● **Records shown**
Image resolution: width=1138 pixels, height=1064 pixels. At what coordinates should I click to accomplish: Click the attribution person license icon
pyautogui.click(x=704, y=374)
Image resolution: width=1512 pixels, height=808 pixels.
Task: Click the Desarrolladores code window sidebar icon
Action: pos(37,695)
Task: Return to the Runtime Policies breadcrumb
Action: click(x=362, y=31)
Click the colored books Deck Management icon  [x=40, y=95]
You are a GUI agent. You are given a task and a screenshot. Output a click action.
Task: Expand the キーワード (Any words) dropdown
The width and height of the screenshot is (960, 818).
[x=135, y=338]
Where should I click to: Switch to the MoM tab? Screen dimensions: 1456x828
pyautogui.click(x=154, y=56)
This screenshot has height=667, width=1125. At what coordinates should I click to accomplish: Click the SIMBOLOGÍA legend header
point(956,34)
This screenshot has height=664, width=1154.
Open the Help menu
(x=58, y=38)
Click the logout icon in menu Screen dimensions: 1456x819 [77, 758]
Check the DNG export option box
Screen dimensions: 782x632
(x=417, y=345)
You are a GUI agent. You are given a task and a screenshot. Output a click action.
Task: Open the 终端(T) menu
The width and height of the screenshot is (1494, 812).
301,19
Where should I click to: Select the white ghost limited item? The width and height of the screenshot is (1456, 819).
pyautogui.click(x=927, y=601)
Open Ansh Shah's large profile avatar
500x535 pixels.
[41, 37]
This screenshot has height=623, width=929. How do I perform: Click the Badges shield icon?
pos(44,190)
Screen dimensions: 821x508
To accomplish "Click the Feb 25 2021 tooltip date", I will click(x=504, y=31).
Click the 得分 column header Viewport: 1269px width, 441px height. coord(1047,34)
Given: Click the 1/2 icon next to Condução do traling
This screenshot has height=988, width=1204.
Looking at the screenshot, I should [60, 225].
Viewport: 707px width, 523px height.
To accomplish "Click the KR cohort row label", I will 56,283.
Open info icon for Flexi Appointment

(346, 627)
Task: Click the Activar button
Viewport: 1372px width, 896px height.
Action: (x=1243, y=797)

● **Problem description**
Copy all of the lines above again, word for word.

● **Right answer**
Image resolution: width=1138 pixels, height=1064 pixels. At what coordinates should I click to accomplish: Click the attribution person license icon
pyautogui.click(x=704, y=374)
Image resolution: width=1512 pixels, height=808 pixels.
Task: Click the Desarrolladores code window sidebar icon
Action: pos(37,695)
Task: Return to the Runtime Policies breadcrumb
Action: click(x=362, y=31)
Click the colored books Deck Management icon  [x=40, y=95]
You are a GUI agent. You are given a task and a screenshot. Output a click action.
Task: Expand the キーワード (Any words) dropdown
The width and height of the screenshot is (960, 818).
[x=135, y=338]
Where should I click to: Switch to the MoM tab? Screen dimensions: 1456x828
pyautogui.click(x=154, y=56)
This screenshot has height=667, width=1125. At what coordinates should I click to accomplish: Click the SIMBOLOGÍA legend header
point(956,34)
This screenshot has height=664, width=1154.
Open the Help menu
(x=58, y=38)
Click the logout icon in menu Screen dimensions: 1456x819 [77, 758]
Check the DNG export option box
Screen dimensions: 782x632
(x=417, y=345)
You are a GUI agent. You are given a task and a screenshot. Output a click action.
Task: Open the 终端(T) menu
The width and height of the screenshot is (1494, 812).
301,19
Where should I click to: Select the white ghost limited item? The width and height of the screenshot is (1456, 819).
pyautogui.click(x=927, y=601)
Open Ansh Shah's large profile avatar
500x535 pixels.
[41, 37]
This screenshot has height=623, width=929. How do I perform: Click the Badges shield icon?
pos(44,190)
Screen dimensions: 821x508
To accomplish "Click the Feb 25 2021 tooltip date", I will click(x=504, y=31).
Click the 得分 column header Viewport: 1269px width, 441px height. coord(1047,34)
Given: Click the 1/2 icon next to Condução do traling
This screenshot has height=988, width=1204.
Looking at the screenshot, I should [60, 225].
Viewport: 707px width, 523px height.
To accomplish "Click the KR cohort row label", I will 56,283.
Open info icon for Flexi Appointment

(346, 627)
Task: Click the Activar button
Viewport: 1372px width, 896px height.
Action: (x=1243, y=797)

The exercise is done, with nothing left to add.